Vodafone Group’s low-cost operator ho. Mobile disclosed that hackers stole part of its customer database exposing personal user information and SIM technical data.
The stolen database which was put up for sale on dark web forums since December 22, has been partially verified and includes necessary details to perform SIM-swap attacks.
The news of the database available on a hacker forum emerged on December 28 but the Italian mobile service provider in an initial statement said that it had no evidence of illegal access to its systems.
However, on Monday the company confirmed the massive breach saying that personal data and SIM-related information of 2.5 million subscribers have been stolen.
The hackers got customer details such as name, surname, phone number, email, date and place of birth, nationality, and address. They also got the SIM Integrated Circuit Card Identification Number (ICCID) – a unique number providing the card’s country, home network, and identification.
Using these details, it is possible for threat actors to conduct SIM-swapping attacks in which they can assign a victim’s phone number to a SIM card in their possession and thus receive the target’s calls and text messages.
At least one actor may have purchased the database, while many others showed interest.

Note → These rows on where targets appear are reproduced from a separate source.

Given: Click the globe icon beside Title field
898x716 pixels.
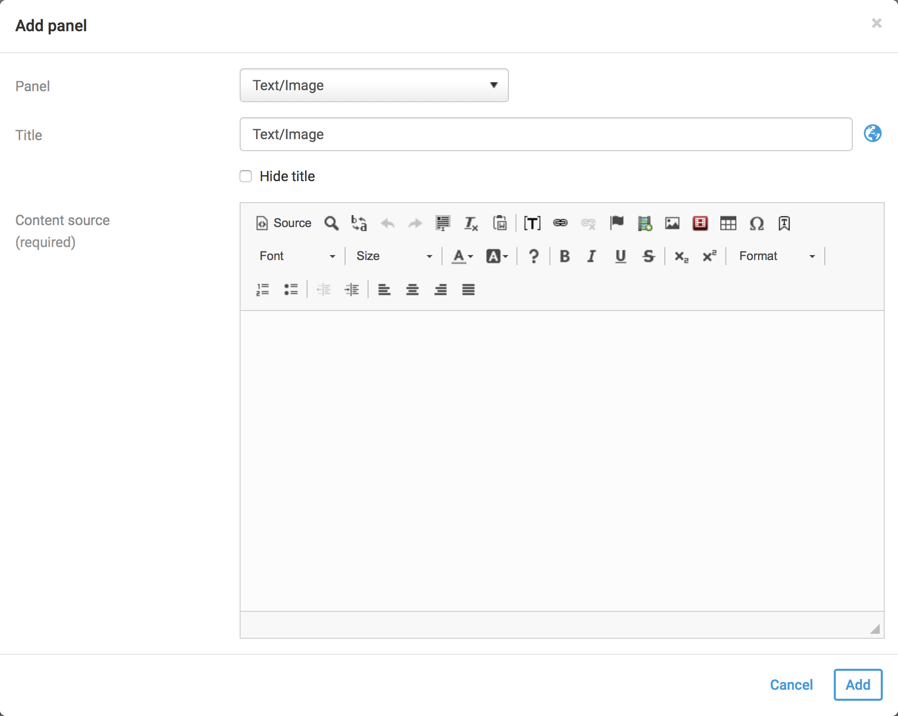Looking at the screenshot, I should [x=873, y=134].
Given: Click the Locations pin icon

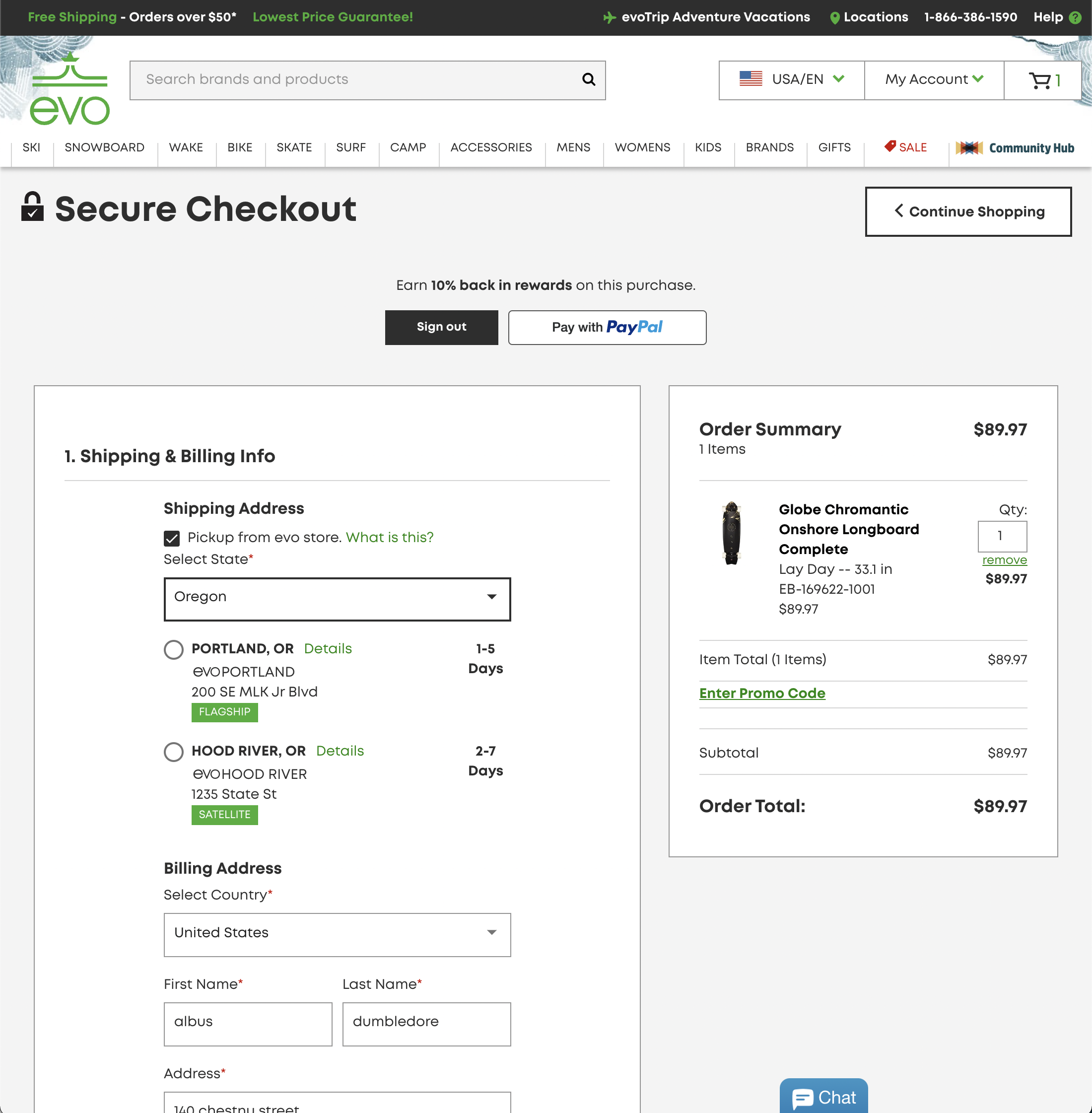Looking at the screenshot, I should (834, 18).
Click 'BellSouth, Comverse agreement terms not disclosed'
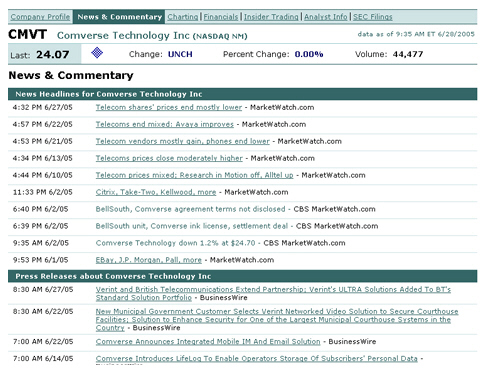Viewport: 496px width, 373px height. tap(190, 209)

A user commented on the hacker forum, that the seller asked for $50,000 for the entire database. The seller could even break it into smaller sets and sell if not in bulk.
Now the mobile operator is trying to minimize the impact of the breach on customers and is offering them a new SIM card free of charge.
The company has starting alerting affected customers via text and also notified that phone calls, SMS, web traffic, and payment data has not been affected by the breach.